Derousseau, who taught at Eagle Point Elementary School in Oakdale for 30 years, started working on dollhouses as a wintertime hobby after she retired in 1999.

“She would work for two, three, sometimes six hours a day,” Witte said. “Her first one started as a kit, but you’d never know it was a kit when she got done because she’d add rooms, she’d add spindles.”

Derousseau worked with “miniature drills, toothpicks, tweezers, you name it,” Witte said. “She had all these woodworking tools. She even bought a jigsaw.”

Derousseau delighted in leaving a surprise in each dollhouse. “She would put things in cupboards that you wouldn’t even see — canned goods, dishes, you name it,” Witte said. “She loved doing that.”

To make the flower garden, Derousseau, an avid gardener, drilled tiny holes in a piece of wood, dabbed drops of glue inside and carefully “planted” miniature flowers in each hole; the design mimicked the gardens outside their townhome in Oakdale, Witte said.

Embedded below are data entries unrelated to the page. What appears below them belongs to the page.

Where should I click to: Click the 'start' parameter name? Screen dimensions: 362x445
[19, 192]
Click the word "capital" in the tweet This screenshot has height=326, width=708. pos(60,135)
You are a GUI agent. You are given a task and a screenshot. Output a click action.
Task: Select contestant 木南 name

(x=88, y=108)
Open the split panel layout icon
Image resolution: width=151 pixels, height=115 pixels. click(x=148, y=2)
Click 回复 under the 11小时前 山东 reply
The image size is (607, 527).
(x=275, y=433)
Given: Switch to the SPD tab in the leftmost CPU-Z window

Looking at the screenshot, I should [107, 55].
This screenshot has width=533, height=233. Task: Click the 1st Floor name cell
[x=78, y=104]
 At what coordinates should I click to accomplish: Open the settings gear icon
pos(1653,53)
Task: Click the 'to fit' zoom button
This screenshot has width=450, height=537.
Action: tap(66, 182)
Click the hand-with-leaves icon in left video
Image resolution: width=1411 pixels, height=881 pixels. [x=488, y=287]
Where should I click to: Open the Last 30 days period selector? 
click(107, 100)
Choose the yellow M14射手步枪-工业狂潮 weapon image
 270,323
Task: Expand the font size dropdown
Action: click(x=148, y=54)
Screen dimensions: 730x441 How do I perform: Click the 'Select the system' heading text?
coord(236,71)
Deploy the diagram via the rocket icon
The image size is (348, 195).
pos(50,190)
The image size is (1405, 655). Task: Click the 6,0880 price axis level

Witte, who lives in Stillwater, met Derousseau when they both got jobs working at Eagle Point Elementary in Oakdale; Witte was a media specialist, and Derousseau taught fourth grade.

Derousseau always planned to donate her dollhouses to charity, Witte said.

She estimates that the one Besk is selling is worth $3,000 to $4,000.

Besk said she hopes it ends up in the lobby of a children’s hospital or a Ronald McDonald House.

“I would love to see this in a place frequented by children to lift their spirits,” she said. “It’s just so enchanting. It just takes your mind off everything else.”